Фактом российской политической и экономической жизни является то, что на ключевых руководящих постах у нас доминирует отнюдь не молодежь, а люди советских поколений, те, кому от 40 до 70 лет. Руководитель, которому до 40 лет – считается «молодым». Это лишний раз доказывает, что не старость сама по себе препятствует людям пожилого возраста приспособиться к новому политическому режиму (к «реформам»). Это мешает им сделать их классовый статус.
Но современные исследователи, как правило, пренебрегают этим фактом. Они, похоже, в своем воображении живут уже при коммунизме, в обществе без классов и без классовых конфликтов, поскольку именно таковым мыслят современное российское общество. Только этот их коммунизм не имеет никакого отношения к учению классиков марксизма. Это – бюрократический коммунизм. Он сводится к тому, что на страницах разного рода начальственных реляций и наукообразных штудий реальные, классовые отношения людей в гражданском обществе, основанные на частных интересах, изображаются как отношения внутри иерархической, формальной, идеальной общности. Вот и нашлось применение «духовности»! Мифологии чиновника и священнослужителя слились.
А вне исторических, социально-классовых (и связанных с ними культурных) предпосылок социальные явления выглядят явлениями абстрактно-антропологическими. Когда речь идет о бедствиях российских стариков, это приводит к тому, что предмет общественных наук – общественные отношения в их историческом развитии, подменяют предметом геронтологии, науки в своей основе медицинской. Это служит для теоретического обоснования тезиса о несовершенном объекте совершенного государственного управления.
Социальные проблемы, а еще больше – неспособность государственных чиновников справиться с ними, делают существование экономически несамостоятельной части гражданского общества, в особенности пенсионеров, балластом, особенно для федерального и регионального бюджета. Их бедственное положение невозможно игнорировать, но ответственность за него перекладывается на них самих. Не могут они угнаться за «радикальным» и «кардинальным» социальным творчеством государства! Так рассуждает наш автор. Из его слов логично, и, главное, обоснованно высшими государственными потребностями и интересами, проистекает законное желание балласт этот сбросить. Что и подразумевает вдохновленная Г. П. Медведевой и подобными ей «геронтологами» нынешняя «радикальная» и «кардинальная» реформа по монетизации льгот инвалидов и пенсионеров. Если власть отказывается социально уничтожить эти категории, она уничтожает их физически.

26-27. 02. 2005

Примечания

1. Курсив здесь и далее – мой.
2. Отдавая должное смысловому богатству этого отрывка, невозможно не обратить внимание и на его стилистическое совершенство: «изменения среды… произошли…быстро в связи с радикальным реформированием экономики и носят кардинальный характер»… Как будто экономика – нечто внешнее «среде» и как будто всякое изменение, если это действительное изменение, не кардинально. По сути, вся эта сентенция – тавтологична.
3. Медведева Г.П. Введение в социальную геронтологию. –М., 2000.- С.45.
4. Книга нашего автора вышла в 2000 году. К тому времени минуло 10 лет «шоковой терапии» и 15 – с первого года перестройки. Это «достаточно быстрый» темп реформ?
5. Старого режима (фр.).
6. К. Маркс. К критике гегелевской философии права. Введение. – К. Маркс, Ф. Энгельс. Соч. Т. 1. С. 424.
7. Незаконные товарно-денежные отношения (так называемая «теневая экономика») составляли в условиях советского строя одну из форм существования гражданского общества. См. об этом: А. Коряковцев. «Политическое самоотчуждение труда и проблема социалистической революции». Автореферат на соискание ученой степени кандидата философских наук. – Екатеринбург. 1994.

* **Исследуемые данные**
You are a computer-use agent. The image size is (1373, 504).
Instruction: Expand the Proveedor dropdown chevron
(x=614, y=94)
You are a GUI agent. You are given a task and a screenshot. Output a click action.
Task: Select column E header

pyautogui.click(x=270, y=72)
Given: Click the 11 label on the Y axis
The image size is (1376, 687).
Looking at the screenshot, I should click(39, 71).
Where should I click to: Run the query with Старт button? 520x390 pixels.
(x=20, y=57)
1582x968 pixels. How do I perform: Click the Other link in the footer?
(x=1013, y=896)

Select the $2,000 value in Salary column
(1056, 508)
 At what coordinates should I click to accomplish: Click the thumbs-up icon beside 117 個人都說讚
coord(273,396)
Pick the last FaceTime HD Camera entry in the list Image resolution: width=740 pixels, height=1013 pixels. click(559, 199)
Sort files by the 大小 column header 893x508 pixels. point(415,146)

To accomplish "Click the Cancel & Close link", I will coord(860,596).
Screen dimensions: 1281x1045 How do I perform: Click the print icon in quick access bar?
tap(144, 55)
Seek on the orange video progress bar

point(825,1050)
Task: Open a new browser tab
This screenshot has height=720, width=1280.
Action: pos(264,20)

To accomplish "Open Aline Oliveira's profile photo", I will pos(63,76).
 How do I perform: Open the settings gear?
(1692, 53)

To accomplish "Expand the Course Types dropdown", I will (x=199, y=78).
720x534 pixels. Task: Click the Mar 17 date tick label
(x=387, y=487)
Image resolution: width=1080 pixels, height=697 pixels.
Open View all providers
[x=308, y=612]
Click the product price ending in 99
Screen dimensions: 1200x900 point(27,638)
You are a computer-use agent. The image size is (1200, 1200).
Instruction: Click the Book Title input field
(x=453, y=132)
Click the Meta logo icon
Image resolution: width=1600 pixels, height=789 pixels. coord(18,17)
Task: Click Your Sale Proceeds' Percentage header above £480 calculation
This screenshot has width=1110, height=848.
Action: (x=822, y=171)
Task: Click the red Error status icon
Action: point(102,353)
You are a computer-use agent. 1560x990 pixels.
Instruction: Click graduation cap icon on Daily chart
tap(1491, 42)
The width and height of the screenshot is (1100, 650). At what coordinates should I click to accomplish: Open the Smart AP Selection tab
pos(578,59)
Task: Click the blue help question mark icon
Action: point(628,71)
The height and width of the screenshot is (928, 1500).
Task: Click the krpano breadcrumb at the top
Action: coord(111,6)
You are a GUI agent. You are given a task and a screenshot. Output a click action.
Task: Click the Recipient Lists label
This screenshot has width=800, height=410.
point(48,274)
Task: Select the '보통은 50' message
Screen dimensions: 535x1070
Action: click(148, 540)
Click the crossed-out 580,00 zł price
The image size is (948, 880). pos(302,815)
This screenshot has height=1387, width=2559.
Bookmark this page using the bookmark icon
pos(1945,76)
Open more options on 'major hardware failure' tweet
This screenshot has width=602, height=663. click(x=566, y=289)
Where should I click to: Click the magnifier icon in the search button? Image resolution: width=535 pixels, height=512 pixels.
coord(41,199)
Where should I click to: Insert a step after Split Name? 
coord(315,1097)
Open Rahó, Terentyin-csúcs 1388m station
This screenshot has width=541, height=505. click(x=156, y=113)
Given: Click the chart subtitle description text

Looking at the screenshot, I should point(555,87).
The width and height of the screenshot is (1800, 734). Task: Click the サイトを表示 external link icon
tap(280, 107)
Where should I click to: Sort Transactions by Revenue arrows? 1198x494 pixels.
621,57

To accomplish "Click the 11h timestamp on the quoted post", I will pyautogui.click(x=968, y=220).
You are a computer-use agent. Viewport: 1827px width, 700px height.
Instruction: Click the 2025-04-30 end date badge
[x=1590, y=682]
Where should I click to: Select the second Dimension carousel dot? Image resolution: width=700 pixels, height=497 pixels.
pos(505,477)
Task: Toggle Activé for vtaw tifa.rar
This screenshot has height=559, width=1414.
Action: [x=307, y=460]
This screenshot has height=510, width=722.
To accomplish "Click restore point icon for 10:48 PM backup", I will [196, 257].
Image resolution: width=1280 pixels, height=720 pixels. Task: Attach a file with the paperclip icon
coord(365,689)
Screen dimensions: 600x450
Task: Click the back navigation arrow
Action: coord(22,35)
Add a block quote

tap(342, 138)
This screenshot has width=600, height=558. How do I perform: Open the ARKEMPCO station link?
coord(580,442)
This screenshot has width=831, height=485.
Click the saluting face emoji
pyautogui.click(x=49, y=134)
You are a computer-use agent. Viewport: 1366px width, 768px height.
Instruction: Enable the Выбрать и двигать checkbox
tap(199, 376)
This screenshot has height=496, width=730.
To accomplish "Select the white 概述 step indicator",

* **Задания**
A - Перепишите без изменений часть отрывка, начиная со слов «Но современные исследователи, как» и вплоть до слов «и священнослужителя слились.».
B - Ответьте на вопросы по отрывку, каждый ответ дайте с новой строки с той же пометкой.
(i) Каков возраст людей, которые доминируют на ключевых руководящих постах?
(ii) Какую науку текст называет «в своей основе медицинской»?
(iii) В каком году, согласно примечаниям, вышла книга автора?
Данные взяты из другого источника.

* **Ответы**
A -
Но современные исследователи, как правило, пренебрегают этим фактом. Они, похоже, в своем воображении живут уже при коммунизме, в обществе без классов и без классовых конфликтов, поскольку именно таковым мыслят современное российское общество. Только этот их коммунизм не имеет никакого отношения к учению классиков марксизма. Это – бюрократический коммунизм. Он сводится к тому, что на страницах разного рода начальственных реляций и наукообразных штудий реальные, классовые отношения людей в гражданском обществе, основанные на частных интересах, изображаются как отношения внутри иерархической, формальной, идеальной общности. Вот и нашлось применение «духовности»! Мифологии чиновника и священнослужителя слились.

B -
(i) От 40 до 70 лет.
(ii) Геронтологию.
(iii) В 2000 году.